MPs skip KiwiSaver
KiwiSaver is promoted as one of the best ways for New Zealanders to save for retirement but almost one in five members of parliament have not bothered to join the scheme.
Monday, April 18th 2016, 6:00AM
by Susan Edmunds
This year’s register of MPs’ financial interests shows most politicians have multiple trusts to their names, as well as rental properties and superannuation schemes.
But while a number of politicians have described KiwiSaver as a “no-brainer” for the average Kiwi, 23 of our 121 MPs are not members of the scheme at all.
Some high-profile names are among those who are not KiwiSaver members, including Finance Minister Bill English, Judith Collins, Paula Bennett, Steven Joyce and Anne Tolley.

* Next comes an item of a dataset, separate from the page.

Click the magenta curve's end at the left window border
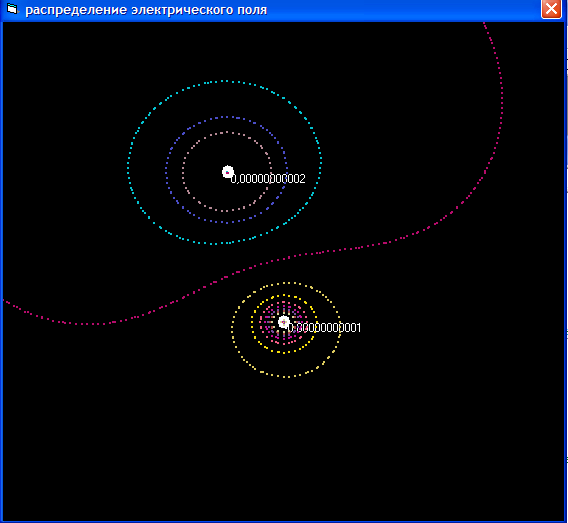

Representatives for English, Collins, Bennett and Tolley did not respond to a request for comment.
A spokeswoman for Joyce said he had chosen not to join because he preferred to make his own savings arrangements for his retirement.
Another six seem disengaged – Kris Faafoi and Gerry Brownlee both list an Axa KiwiSaver account. Former default scheme Axa merged with AMP in 2013.
Another, Jenny Salesa, lists Tower KiwiSaver – which became part of Fisher Funds in that same year.
John Key is a member of a Mercer Individual Retirement Plan, parliamentary scheme, which a spokesman said was a KiwiSaver scheme.
A quarter of the members who listed a KiwiSaver scheme are members of AMP, including Commerce Minister Paul Goldsmith.
Most appear to have remained with the default provider they signed up to. Only 10 are members of a KiwiSaver scheme that is not currently a default provider.
Many MPs are members of other superannuation schemes, including specific state sector plans and parliamentary schemes.
Massey University banking commentator Claire Matthews said some MPs would have been in parliament long enough that the parliamentary schemes available to them were generous.
She said it made sense for those MPs to only have their employer contributing taxpayer money to one scheme.
Others, such as Key, were wealthy enough that KiwiSaver would not benefit them substantially, she said. “It’s not necessary for everybody but it’s every hard to say who shouldn’t be in on the basis of wealth so it’s safer to say everyone should be.”
Others who had passed the age of 65 might decide there was no longer a reason to retain their funds in a KiwiSaver account.
But she said in general it would make sense for MPs to set an example by joining. “It is the sort of thing that all New Zealanders should be in.”
Across the rest of New Zealand, about 75% of people aged 18 to 64 are members of the scheme.